Especialistas e povos indígenas propõem caminhos para vencer os imensos desafios da saúde pública na Amazônia. Isso passa por manter a floresta viva, a partir de uma visão de prosperidade econômica aliada à conservação e ao desenvolvimento técnico e científico
Por Magali Cabral em Página 22
Sobrevoar a imensidão verde na Amazônia é uma experiência única e arrebatadora, mas esse sentimento esmorece quando, já no chão, se conhece a dura realidade sanitária de comunidades indígenas e ribeirinhas da maior floresta tropical do mundo. A assistência à saúde é um direito humano básico constitucional, mas as longas distâncias impostas pela geografia local são um dos grandes desafios para os gestores e formuladores de políticas públicas.

**EXPLORE O MATERIAL:**
[1] Reproduza literalmente a passagem do texto sobre a saúde na Amazônia que vai de "Especialistas e povos" a "de políticas públicas.".
[2] Responda com base no texto sobre a saúde na Amazônia:
(a) Quem assina o texto, e em qual veículo?
(b) Como o texto define a assistência à saúde?
(c) O que é apontado como um dos grandes desafios para os gestores e formuladores de políticas públicas?
[3] Quais são os elementos que compõem a visão de futuro mencionada no texto sobre a saúde na Amazônia?
Baseie-se apenas no texto.

(Itens de uma fonte de dados)

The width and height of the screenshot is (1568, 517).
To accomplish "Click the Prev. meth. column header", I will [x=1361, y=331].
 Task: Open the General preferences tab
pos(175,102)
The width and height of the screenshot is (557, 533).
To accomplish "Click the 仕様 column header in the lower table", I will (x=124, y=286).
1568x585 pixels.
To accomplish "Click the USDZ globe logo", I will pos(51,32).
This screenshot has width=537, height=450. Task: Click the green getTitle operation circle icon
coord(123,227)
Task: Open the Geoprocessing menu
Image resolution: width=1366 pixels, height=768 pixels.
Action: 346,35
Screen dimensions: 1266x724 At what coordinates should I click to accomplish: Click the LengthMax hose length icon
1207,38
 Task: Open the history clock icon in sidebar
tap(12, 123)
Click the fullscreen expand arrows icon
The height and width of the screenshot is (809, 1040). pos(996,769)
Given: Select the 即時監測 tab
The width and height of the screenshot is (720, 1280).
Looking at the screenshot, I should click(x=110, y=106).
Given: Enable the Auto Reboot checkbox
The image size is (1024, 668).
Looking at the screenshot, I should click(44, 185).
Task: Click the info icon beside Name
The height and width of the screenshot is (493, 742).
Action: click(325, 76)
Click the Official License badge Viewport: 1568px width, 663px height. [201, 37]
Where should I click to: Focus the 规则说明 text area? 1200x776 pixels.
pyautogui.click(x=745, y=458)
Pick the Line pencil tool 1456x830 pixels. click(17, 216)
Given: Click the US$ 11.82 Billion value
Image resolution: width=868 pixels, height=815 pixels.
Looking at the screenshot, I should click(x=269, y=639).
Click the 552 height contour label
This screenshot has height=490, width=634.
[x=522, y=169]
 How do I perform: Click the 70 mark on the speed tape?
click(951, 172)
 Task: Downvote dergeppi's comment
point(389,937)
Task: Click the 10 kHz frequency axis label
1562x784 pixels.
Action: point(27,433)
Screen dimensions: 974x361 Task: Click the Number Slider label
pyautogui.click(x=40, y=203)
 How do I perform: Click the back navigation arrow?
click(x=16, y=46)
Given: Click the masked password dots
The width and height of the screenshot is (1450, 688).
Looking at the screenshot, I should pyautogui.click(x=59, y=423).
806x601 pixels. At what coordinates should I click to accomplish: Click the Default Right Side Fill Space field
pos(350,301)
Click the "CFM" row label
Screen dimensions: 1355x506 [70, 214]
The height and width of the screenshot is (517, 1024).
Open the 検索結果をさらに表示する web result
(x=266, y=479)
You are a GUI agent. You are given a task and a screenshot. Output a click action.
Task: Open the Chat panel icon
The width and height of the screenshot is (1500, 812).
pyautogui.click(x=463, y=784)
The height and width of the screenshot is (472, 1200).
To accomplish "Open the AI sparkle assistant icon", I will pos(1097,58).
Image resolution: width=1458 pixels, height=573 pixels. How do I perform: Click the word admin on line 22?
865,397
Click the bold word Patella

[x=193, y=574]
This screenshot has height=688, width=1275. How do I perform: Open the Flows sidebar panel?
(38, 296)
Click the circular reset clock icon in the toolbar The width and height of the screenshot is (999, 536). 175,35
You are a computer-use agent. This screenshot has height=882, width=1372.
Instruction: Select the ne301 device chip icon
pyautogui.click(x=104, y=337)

**RESPOSTAS POR TAREFA:**
[1]
Especialistas e povos indígenas propõem caminhos para vencer os imensos desafios da saúde pública na Amazônia. Isso passa por manter a floresta viva, a partir de uma visão de prosperidade econômica aliada à conservação e ao desenvolvimento técnico e científico
Por Magali Cabral em Página 22
Sobrevoar a imensidão verde na Amazônia é uma experiência única e arrebatadora, mas esse sentimento esmorece quando, já no chão, se conhece a dura realidade sanitária de comunidades indígenas e ribeirinhas da maior floresta tropical do mundo. A assistência à saúde é um direito humano básico constitucional, mas as longas distâncias impostas pela geografia local são um dos grandes desafios para os gestores e formuladores de políticas públicas.

[2]
(a) Magali Cabral, em Página 22.
(b) Como um direito humano básico constitucional.
(c) As longas distâncias impostas pela geografia local.

[3]
- Prosperidade econômica
- Conservação
- Desenvolvimento técnico e científico